▶ [EXERCISE GOAL] Write the data out verbatim.

[Saved entries]
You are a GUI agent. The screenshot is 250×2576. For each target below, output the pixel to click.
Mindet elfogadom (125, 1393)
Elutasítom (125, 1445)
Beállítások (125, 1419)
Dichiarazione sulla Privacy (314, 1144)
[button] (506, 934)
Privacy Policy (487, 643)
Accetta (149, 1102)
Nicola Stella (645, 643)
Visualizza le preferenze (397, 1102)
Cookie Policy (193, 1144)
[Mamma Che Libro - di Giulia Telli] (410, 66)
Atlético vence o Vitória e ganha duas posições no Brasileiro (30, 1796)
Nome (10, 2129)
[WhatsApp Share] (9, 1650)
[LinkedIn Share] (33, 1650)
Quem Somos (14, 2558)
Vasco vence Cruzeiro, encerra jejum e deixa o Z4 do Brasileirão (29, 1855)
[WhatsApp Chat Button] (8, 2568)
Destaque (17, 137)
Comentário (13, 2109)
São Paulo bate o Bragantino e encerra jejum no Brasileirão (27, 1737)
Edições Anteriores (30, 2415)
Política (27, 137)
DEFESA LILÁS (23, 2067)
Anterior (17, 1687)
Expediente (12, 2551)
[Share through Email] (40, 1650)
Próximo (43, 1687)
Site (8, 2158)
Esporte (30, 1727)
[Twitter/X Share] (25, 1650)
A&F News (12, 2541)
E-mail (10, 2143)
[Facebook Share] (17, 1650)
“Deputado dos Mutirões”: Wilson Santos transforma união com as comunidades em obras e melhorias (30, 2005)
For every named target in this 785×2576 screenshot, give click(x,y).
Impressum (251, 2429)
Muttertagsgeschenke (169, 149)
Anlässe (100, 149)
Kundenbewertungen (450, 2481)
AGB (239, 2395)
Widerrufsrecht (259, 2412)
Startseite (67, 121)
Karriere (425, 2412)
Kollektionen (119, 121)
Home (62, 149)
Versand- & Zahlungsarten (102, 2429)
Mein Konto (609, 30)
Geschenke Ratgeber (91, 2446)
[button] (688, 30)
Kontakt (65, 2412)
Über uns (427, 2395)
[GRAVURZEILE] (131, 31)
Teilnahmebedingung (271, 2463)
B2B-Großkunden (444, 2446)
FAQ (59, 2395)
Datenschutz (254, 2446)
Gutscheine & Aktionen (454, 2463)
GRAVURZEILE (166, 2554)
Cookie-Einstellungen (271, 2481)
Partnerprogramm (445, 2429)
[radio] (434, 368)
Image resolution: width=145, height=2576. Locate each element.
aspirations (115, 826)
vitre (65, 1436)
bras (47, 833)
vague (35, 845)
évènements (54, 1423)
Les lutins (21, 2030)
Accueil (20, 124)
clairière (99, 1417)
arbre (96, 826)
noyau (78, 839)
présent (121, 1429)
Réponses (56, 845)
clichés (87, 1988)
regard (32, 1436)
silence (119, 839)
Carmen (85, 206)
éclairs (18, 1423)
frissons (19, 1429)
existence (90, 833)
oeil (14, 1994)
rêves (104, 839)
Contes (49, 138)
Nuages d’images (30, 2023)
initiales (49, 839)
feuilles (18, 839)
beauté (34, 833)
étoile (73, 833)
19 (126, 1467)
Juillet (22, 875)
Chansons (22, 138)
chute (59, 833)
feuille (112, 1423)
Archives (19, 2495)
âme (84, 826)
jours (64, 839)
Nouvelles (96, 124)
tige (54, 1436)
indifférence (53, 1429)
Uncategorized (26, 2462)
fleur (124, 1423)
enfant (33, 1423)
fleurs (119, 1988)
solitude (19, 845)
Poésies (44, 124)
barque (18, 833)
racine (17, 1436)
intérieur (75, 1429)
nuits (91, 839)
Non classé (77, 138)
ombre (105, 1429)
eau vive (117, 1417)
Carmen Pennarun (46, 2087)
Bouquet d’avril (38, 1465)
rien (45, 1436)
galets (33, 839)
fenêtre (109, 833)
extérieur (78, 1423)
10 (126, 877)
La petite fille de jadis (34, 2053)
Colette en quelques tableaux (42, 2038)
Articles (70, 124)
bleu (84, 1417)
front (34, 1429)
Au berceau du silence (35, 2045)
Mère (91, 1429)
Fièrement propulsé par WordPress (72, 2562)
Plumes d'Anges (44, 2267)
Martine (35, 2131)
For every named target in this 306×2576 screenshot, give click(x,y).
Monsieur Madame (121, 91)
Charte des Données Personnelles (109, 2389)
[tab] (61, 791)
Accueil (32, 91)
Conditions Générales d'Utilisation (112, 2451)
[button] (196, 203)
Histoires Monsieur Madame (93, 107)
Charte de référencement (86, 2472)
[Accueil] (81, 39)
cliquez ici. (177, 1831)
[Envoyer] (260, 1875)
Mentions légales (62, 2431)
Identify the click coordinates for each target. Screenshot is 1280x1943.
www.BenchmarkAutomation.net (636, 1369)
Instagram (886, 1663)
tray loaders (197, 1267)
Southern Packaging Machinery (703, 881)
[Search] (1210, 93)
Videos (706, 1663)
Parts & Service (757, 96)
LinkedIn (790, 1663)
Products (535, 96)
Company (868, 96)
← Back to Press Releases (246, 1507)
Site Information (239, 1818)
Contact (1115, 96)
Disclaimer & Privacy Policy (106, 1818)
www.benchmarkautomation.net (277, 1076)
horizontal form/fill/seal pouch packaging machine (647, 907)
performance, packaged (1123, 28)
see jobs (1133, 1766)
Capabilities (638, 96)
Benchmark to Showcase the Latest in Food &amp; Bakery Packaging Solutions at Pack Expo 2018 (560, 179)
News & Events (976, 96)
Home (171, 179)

▶ [TASK ANSWER]
You are a GUI agent. The screenshot is 250×2576. For each target below, output the pixel to click.
Mindet elfogadom (125, 1393)
Elutasítom (125, 1445)
Beállítások (125, 1419)
Dichiarazione sulla Privacy (314, 1144)
[button] (506, 934)
Privacy Policy (487, 643)
Accetta (149, 1102)
Nicola Stella (645, 643)
Visualizza le preferenze (397, 1102)
Cookie Policy (193, 1144)
[Mamma Che Libro - di Giulia Telli] (410, 66)
Atlético vence o Vitória e ganha duas posições no Brasileiro (30, 1796)
Nome (10, 2129)
[WhatsApp Share] (9, 1650)
[LinkedIn Share] (33, 1650)
Quem Somos (14, 2558)
Vasco vence Cruzeiro, encerra jejum e deixa o Z4 do Brasileirão (29, 1855)
[WhatsApp Chat Button] (8, 2568)
Destaque (17, 137)
Comentário (13, 2109)
São Paulo bate o Bragantino e encerra jejum no Brasileirão (27, 1737)
Edições Anteriores (30, 2415)
Política (27, 137)
DEFESA LILÁS (23, 2067)
Anterior (17, 1687)
Expediente (12, 2551)
[Share through Email] (40, 1650)
Próximo (43, 1687)
Site (8, 2158)
Esporte (30, 1727)
[Twitter/X Share] (25, 1650)
A&F News (12, 2541)
E-mail (10, 2143)
[Facebook Share] (17, 1650)
“Deputado dos Mutirões”: Wilson Santos transforma união com as comunidades em obras e melhorias (30, 2005)
For every named target in this 785×2576 screenshot, give click(x,y).
Impressum (251, 2429)
Muttertagsgeschenke (169, 149)
Anlässe (100, 149)
Kundenbewertungen (450, 2481)
AGB (239, 2395)
Widerrufsrecht (259, 2412)
Startseite (67, 121)
Karriere (425, 2412)
Kollektionen (119, 121)
Home (62, 149)
Versand- & Zahlungsarten (102, 2429)
Mein Konto (609, 30)
Geschenke Ratgeber (91, 2446)
[button] (688, 30)
Kontakt (65, 2412)
Über uns (427, 2395)
[GRAVURZEILE] (131, 31)
Teilnahmebedingung (271, 2463)
B2B-Großkunden (444, 2446)
FAQ (59, 2395)
Datenschutz (254, 2446)
Gutscheine & Aktionen (454, 2463)
GRAVURZEILE (166, 2554)
Cookie-Einstellungen (271, 2481)
Partnerprogramm (445, 2429)
[radio] (434, 368)
Image resolution: width=145, height=2576. Locate each element.
aspirations (115, 826)
vitre (65, 1436)
bras (47, 833)
vague (35, 845)
évènements (54, 1423)
Les lutins (21, 2030)
Accueil (20, 124)
clairière (99, 1417)
arbre (96, 826)
noyau (78, 839)
présent (121, 1429)
Réponses (56, 845)
clichés (87, 1988)
regard (32, 1436)
silence (119, 839)
Carmen (85, 206)
éclairs (18, 1423)
frissons (19, 1429)
existence (90, 833)
oeil (14, 1994)
rêves (104, 839)
Contes (49, 138)
Nuages d’images (30, 2023)
initiales (49, 839)
feuilles (18, 839)
beauté (34, 833)
étoile (73, 833)
19 (126, 1467)
Juillet (22, 875)
Chansons (22, 138)
chute (59, 833)
feuille (112, 1423)
Archives (19, 2495)
âme (84, 826)
jours (64, 839)
Nouvelles (96, 124)
tige (54, 1436)
indifférence (53, 1429)
Uncategorized (26, 2462)
fleur (124, 1423)
enfant (33, 1423)
fleurs (119, 1988)
solitude (19, 845)
Poésies (44, 124)
barque (18, 833)
racine (17, 1436)
intérieur (75, 1429)
nuits (91, 839)
Non classé (77, 138)
ombre (105, 1429)
eau vive (117, 1417)
Carmen Pennarun (46, 2087)
Bouquet d’avril (38, 1465)
rien (45, 1436)
galets (33, 839)
fenêtre (109, 833)
extérieur (78, 1423)
10 (126, 877)
La petite fille de jadis (34, 2053)
Colette en quelques tableaux (42, 2038)
Articles (70, 124)
bleu (84, 1417)
front (34, 1429)
Au berceau du silence (35, 2045)
Mère (91, 1429)
Fièrement propulsé par WordPress (72, 2562)
Plumes d'Anges (44, 2267)
Martine (35, 2131)
For every named target in this 306×2576 screenshot, give click(x,y).
Monsieur Madame (121, 91)
Charte des Données Personnelles (109, 2389)
[tab] (61, 791)
Accueil (32, 91)
Conditions Générales d'Utilisation (112, 2451)
[button] (196, 203)
Histoires Monsieur Madame (93, 107)
Charte de référencement (86, 2472)
[Accueil] (81, 39)
cliquez ici. (177, 1831)
[Envoyer] (260, 1875)
Mentions légales (62, 2431)
Identify the click coordinates for each target. Screenshot is 1280x1943.
www.BenchmarkAutomation.net (636, 1369)
Instagram (886, 1663)
tray loaders (197, 1267)
Southern Packaging Machinery (703, 881)
[Search] (1210, 93)
Videos (706, 1663)
Parts & Service (757, 96)
LinkedIn (790, 1663)
Products (535, 96)
Company (868, 96)
← Back to Press Releases (246, 1507)
Site Information (239, 1818)
Contact (1115, 96)
Disclaimer & Privacy Policy (106, 1818)
www.benchmarkautomation.net (277, 1076)
horizontal form/fill/seal pouch packaging machine (647, 907)
performance, packaged (1123, 28)
see jobs (1133, 1766)
Capabilities (638, 96)
Benchmark to Showcase the Latest in Food &amp; Bakery Packaging Solutions at Pack Expo 2018 (560, 179)
News & Events (976, 96)
Home (171, 179)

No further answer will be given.